Passage shown:
>> start
“The notion that to see myself is to see a mixed race, heterosexual, endomorphic contemporary, I think really reduces what the self is.”

Otis Houston: You agree that it’s important for people to see a black family in the White House, if only to demonstrate that it’s possible. Is it also important for black children to be able to see people who look like them on television, or in movies, or even in television commercials? Is there an importance in people, whatever their background, seeing folks who superficially resemble them included in mainstream media?

Thomas Chatterton Williams: Yeah, there probably is. I’m sure that there is. But one thing that often gets lost in a lot of these debates is that black people have only ever been around 12 percent of the population. So it doesn’t really bother me or my sense of myself if I don’t always see myself. Also — getting back to my own obtuseness or naïveté — I saw myself in Crime and Punishment in a way that I did with very few novels in which the protagonist resembled me and my American contemporary social identity. I saw myself in The Brothers Karamazov. I saw myself in the novels of Roberto Bolaño, and in Borges’s Ficciones set in Buenos Aires. The self is really something that I don’t think can be boiled down to physical appearance, necessarily, or to gender, to epoch, to time or era, to language. The notion that to see myself is to see a mixed race, heterosexual, endomorphic contemporary, I think really reduces what the self is.
>> end
Tasks and exercises:
1. Alter the interview excerpt between "Otis Houston: You" and "in mainstream media?", inclusive, so that "television" becomes "radio".
2. Which book titles are named in the interview excerpt?
The items that come next are from a separate source.

Extracted information:
>> start
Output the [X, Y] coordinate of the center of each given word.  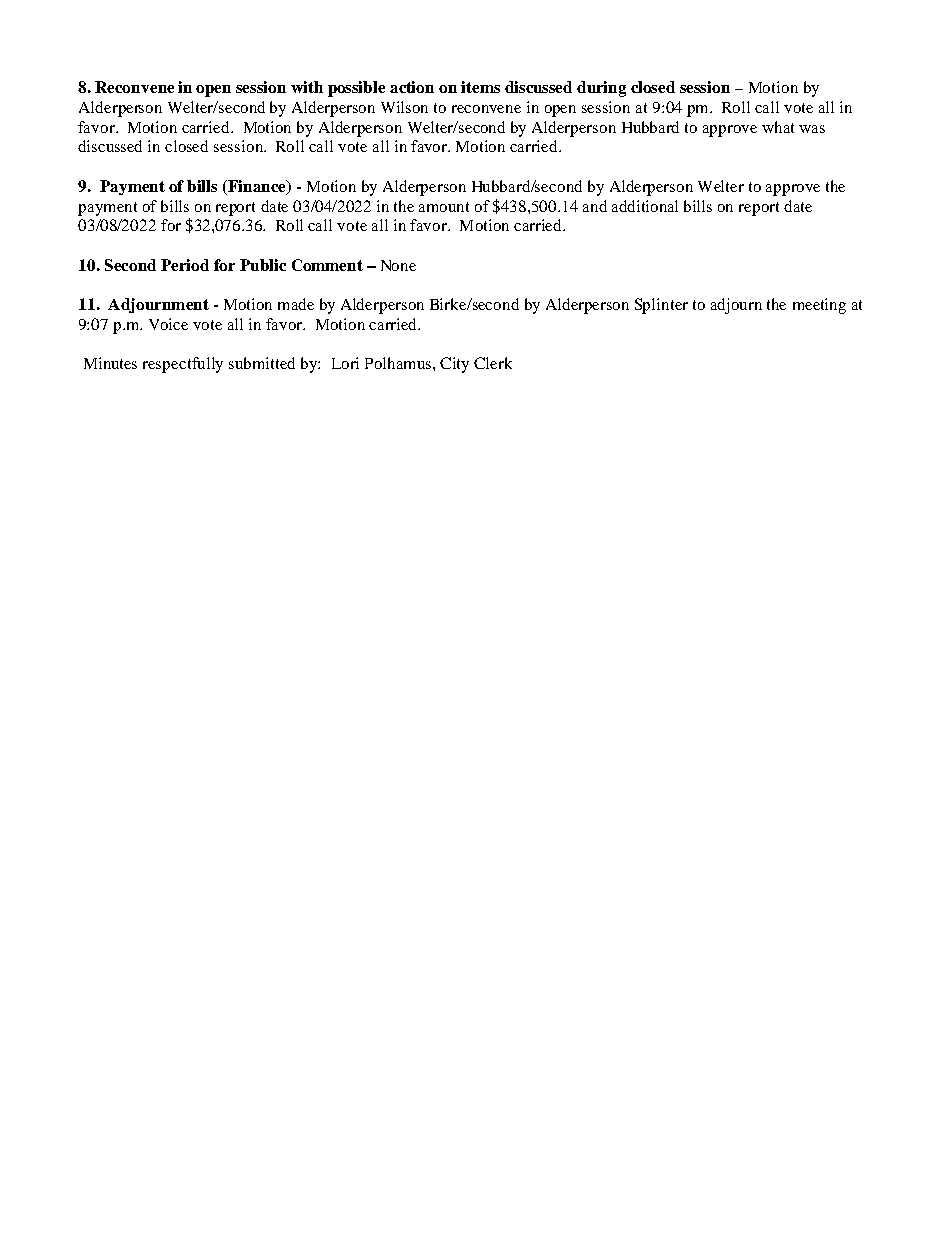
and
>> end
>> start
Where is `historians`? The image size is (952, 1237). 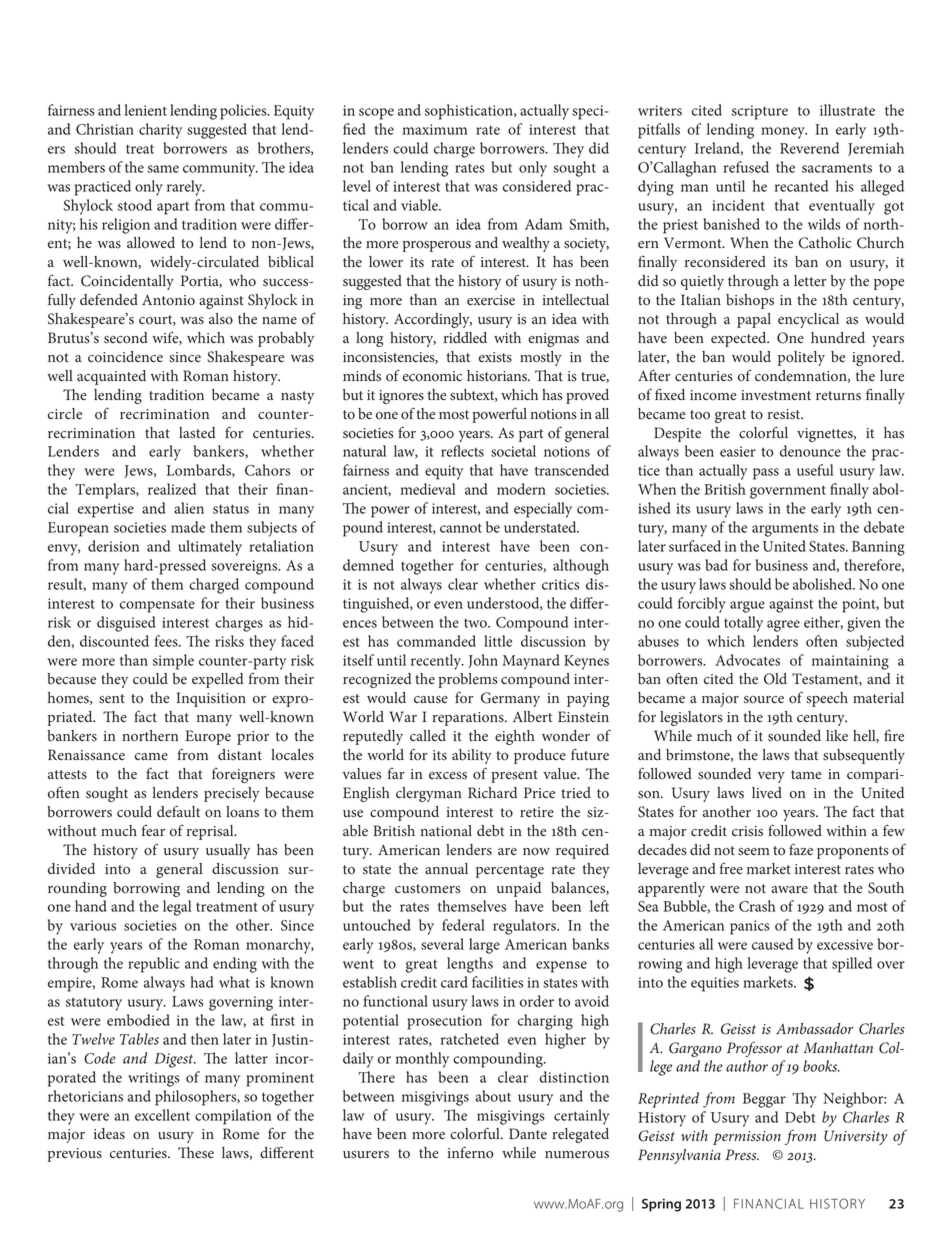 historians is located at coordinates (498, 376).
>> end
Answer set:
1.
Otis Houston: You agree that it’s important for people to see a black family in the White House, if only to demonstrate that it’s possible. Is it also important for black children to be able to see people who look like them on radio, or in movies, or even in radio commercials? Is there an importance in people, whatever their background, seeing folks who superficially resemble them included in mainstream media?

2. Crime and Punishment, The Brothers Karamazov, Ficciones